Should governments think twice about trying to legislate away GDPR compliance for themselves?
The Swedish government is in chaos after a serious data protection breach.
Read our latest blog on how implementing full GDPR compliance will mitigate risks to the politicians themselves.
There has been much comment and coverage lately on how the Irish government are proposing to exempt public bodies from the significant fines under GDPR, if they breach data protection rules. The Irish Data Protection Commissioner, Helen Dixon, has publicly expressed her ‘serious concerns’ about such proposals. Her office sees “no basis on which public bodies or authorities would be excluded, particularly given that arguably higher standards in the protecting of fundamental rights are demanded of those entities.”
However, the news from Sweden over the last week of a serious data breach means that the fines associated with GDPR might be of much less concern to politicians and senior government figures, than the prospect of major data protection issues damaging their own political careers.
In this case, the Swedish government has now sought urgent assurances on data security from national agencies including the health, education and pensions services after a huge leak of private and sensitive information that has cost two ministers their jobs.
Several ministers had known about the breach, which followed a botched 2015 data outsourcing contract between the national transport agency and IBM Sweden, for at least 18 months but failed to inform the prime minister, media reported.

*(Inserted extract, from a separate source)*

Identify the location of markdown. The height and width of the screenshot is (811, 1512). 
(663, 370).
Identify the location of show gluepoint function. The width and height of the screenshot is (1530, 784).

Besides the entire national driver’s licence database, the records potentially included information on intelligence agents, military and police transport and personnel, people with criminal records and those in witness protection programmes, Swedish media have reported.
The problem definitely isn’t one of outsourcing IT systems and processing. There are benefits and disadvantages to any such programme but that’s a separate conversation. With a carefully chosen IT service provider, proper internal data protection processes and adherence to the obligations for data controllers and data processors detailed in the GDPR, there need to be no more risk to using outsourcers than managing everything in house.
In this instance, using Data Protection Impact Assessments, identifying high risk and sensitive data and considering the use of anonymisation or pseudonymisation, along with GDPR compliant contracts defining the roles and responsibilities of both the data controller and processor, would significantly mitigate the risks of a data breach. The GDPR requires new mandatory terms to be imposed on all data processors which will help to alleviate the types of issues highlighted in the Swedish government breach;
- To process data only on the documented instructions from the controller;
- Ensuring that the processor’s staff are committed to confidentiality;
- Taking all appropriate security and organisational measures;
- Sub-contracting only with the prior permission of the controller;
- Assist the controller in complying with its data breach notification obligations;
- To make available to the controller all information necessary to demonstrate compliance with its processing obligations and allow audits to be conducted by the controller;
- Compliance with restrictions regarding cross-border transfers.
Many people have already expressed their concerns as to how the Irish government proposals could significantly dilute the government’s commitment to real data protection. But if government ministers currently think that GDPR compliance for public bodies is too onerous for them and legislating against being fined is an easy way out, perhaps the experience of Swedish government ministers and high ranking government officials might just make them re-prioritise the importance of data protection.